As a child, I spent many a day at the greenhouse pond going "catching." Fishing is passive, takes time and patience and may or may not result in success. "Catching" means you know on the front end that you'll be walking home with a stringer full of fish.

Lead generation marketing, done properly, is the business equivalent to "catching." Because of the large size of catering orders, your marketing efforts are most likely going to get you a qualified lead to call in and inquire. Your salesmanship, or lack thereof, will determine what percentage of leads become customers.

Insurance companies teach new salesman, with great success, to approach their family and friends as the "best" sources of leads. Your current customers are your family members of sort. Using signs, banners, table tents, flyers, box toppers and washroom signs are the best way to get the word out to your customers that you now offer catering. These marketing tools also act as a perfect ongoing reminder.
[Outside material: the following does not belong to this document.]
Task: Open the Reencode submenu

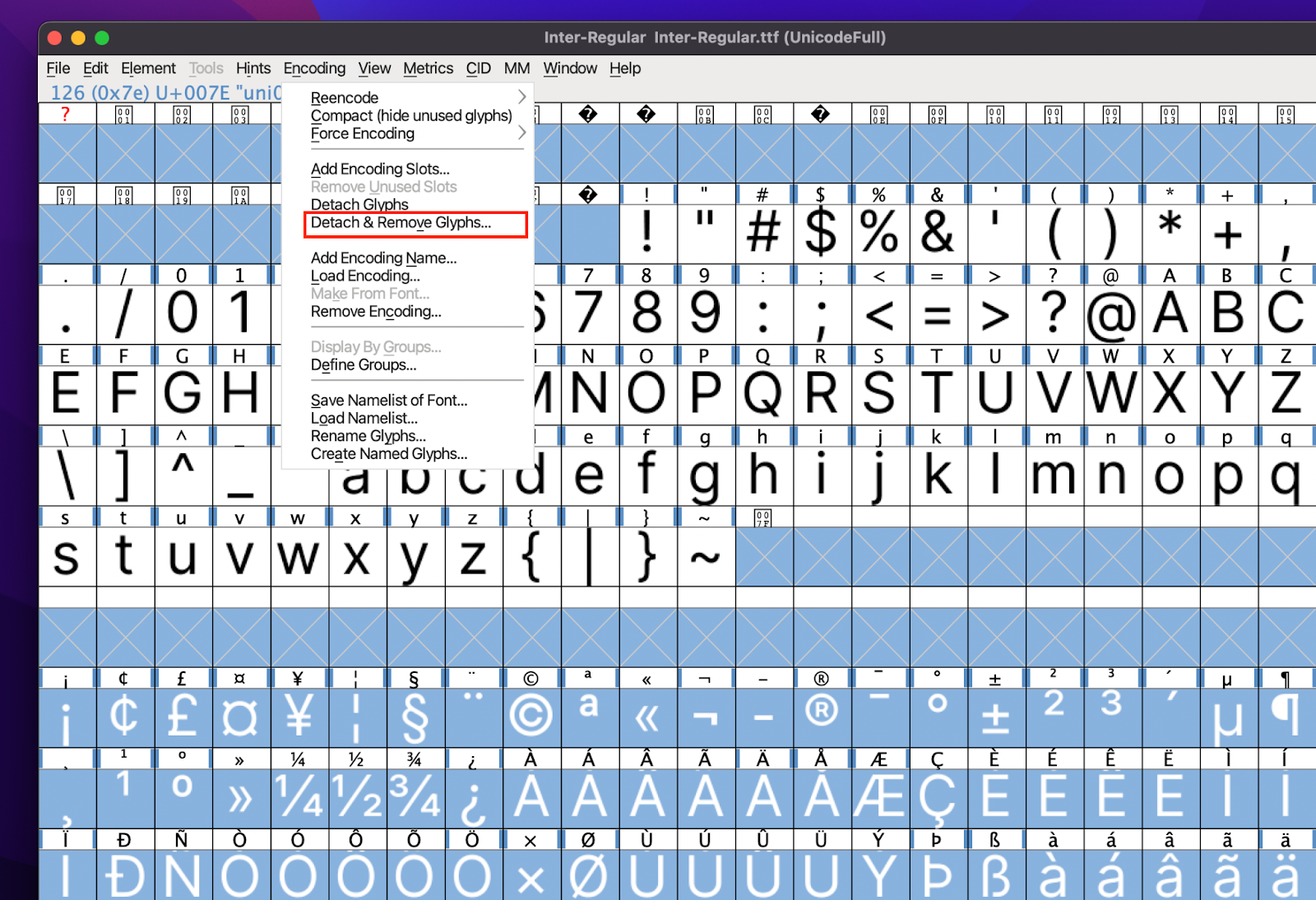Action: (x=344, y=97)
The close cousin of on-site marketing is database marketing. Every pizzeria should have a database of dining and delivery customers. This database is your most valuable asset, and these customers need to be cultivated on a regular basis. Including information about your catering service is a great way to generate leads from those that love you. The single mom that has a large pepperoni and two liter delivered every Friday night just might be in charge of ordering in food for the company safety luncheon.

Real estate professionals have perfected a marketing system that can be adopted for catering lead generation. They call it "farming" a market. Just like these agents, you'll need to define a target market that will think of you first for pizza and pasta catering. Defining geographic zones, like zip codes, parts of town or an entire city is the first criteria for your farming zone. You'll then decide how many employees a business must have to justify the ongoing marketing investment.
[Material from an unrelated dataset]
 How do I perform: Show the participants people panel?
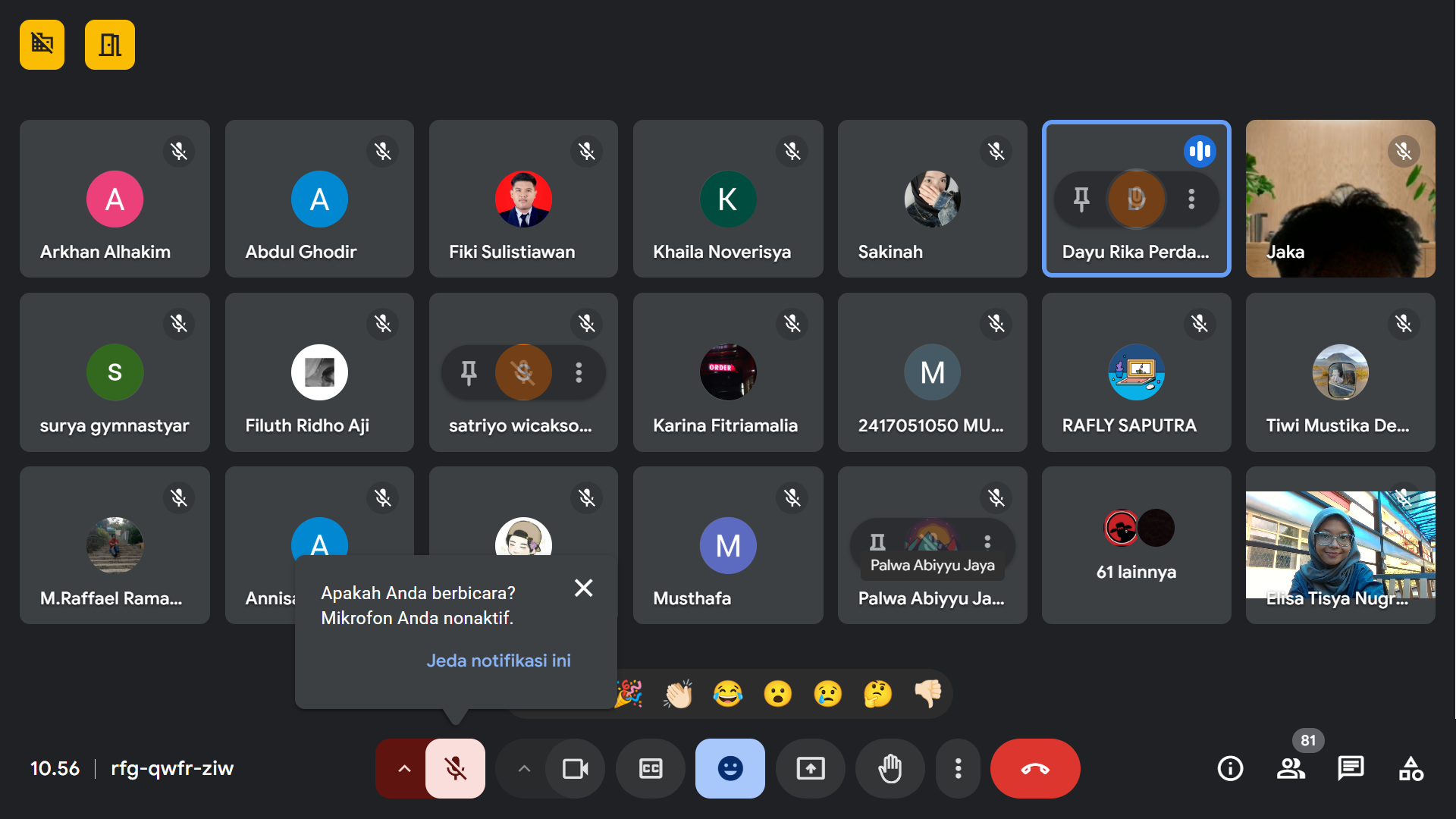pos(1291,768)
Farming your market involves regular communication with this group of catering prospects. You need to plant these seeds, preferably through direct mail, from four to twelve times a year. Though you should include special offers to get immediate benefit, the overall purpose is to be in front of your prospect enough times to be called when the need for your catering service arises. Alternating formats ensures your message gets read: post cards, newsletters and sales letters.

For the more aggressive pizza operator, I teach my members how to reap large rewards through niche marketing. Safety luncheons, sport's banquets, weddings, pharmaceutical rep luncheons and training meetings are just a handful of the over thirty specific catering niches you can attract. Each of these events shares one thing in common. You can easily get a list of the types of companies and decision makers that book them. Sending a lead generation letter directly to every pharmaceutical rep in your town will get a better response than hoping to be discovered. By mentioning the type of event in your sales letter, you are connecting the dots for your prospect. Otherwise, even if they frequent your restaurant, they might never have considered you.
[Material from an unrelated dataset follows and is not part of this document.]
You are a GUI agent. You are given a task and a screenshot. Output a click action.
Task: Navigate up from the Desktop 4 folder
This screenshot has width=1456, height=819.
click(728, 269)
A shortcut to finding great catering niches is to look at your catering customers. The types of customers and events you cater hold the secret to more of the same. If you are a popular choice for end-of-season baseball league parties, mailing to a list of all the little league coaches in your area is sure to get you more events.

When using direct mail for your lead generation campaign, there are a few rules to follow. The first is the rule of threes. A consultant taught me that just like bill collectors, you want to send three letters, each letter a little more urgent to reply. I, and others in direct marketing, have found that your second and third mailing should yield the same number of leads as your first mailing.

I have developed and use a lead generation system that gets 20-40 percent of my prospects to set up a catering appointment from this three-letter sequence. I like to use letters because of their low cost, high return and ability to get read and acted on by my ideal prospect. Testimonials, awards, newspaper articles and reviews are credibility boosters to be included in your lead generation mailer. For the prospect that may have never heard of you, these unbiased endorsements of your pizzeria are often enough to gain acceptance.

When lead generating for events that run $5,000 dollars or more, I will often use 3-D mail. I have sent letters to pharmaceutical reps in cough syrup bottles and once mailed a letter in an aluminum pan. Your lead generation letter mailed in a pizza box is sure to get opened and read, which are the critical steps to a prospect taking action.

However you decide to start generating leads for your catering service, make sure you track the profitability of each campaign. Not every mailer or target market is a winner for your type of pizza operation. Invest more resources into the lead sources that make you money, and quickly dump the losers. Before long you will develop your own money printing press that supplies you with a steady flow of catering leads.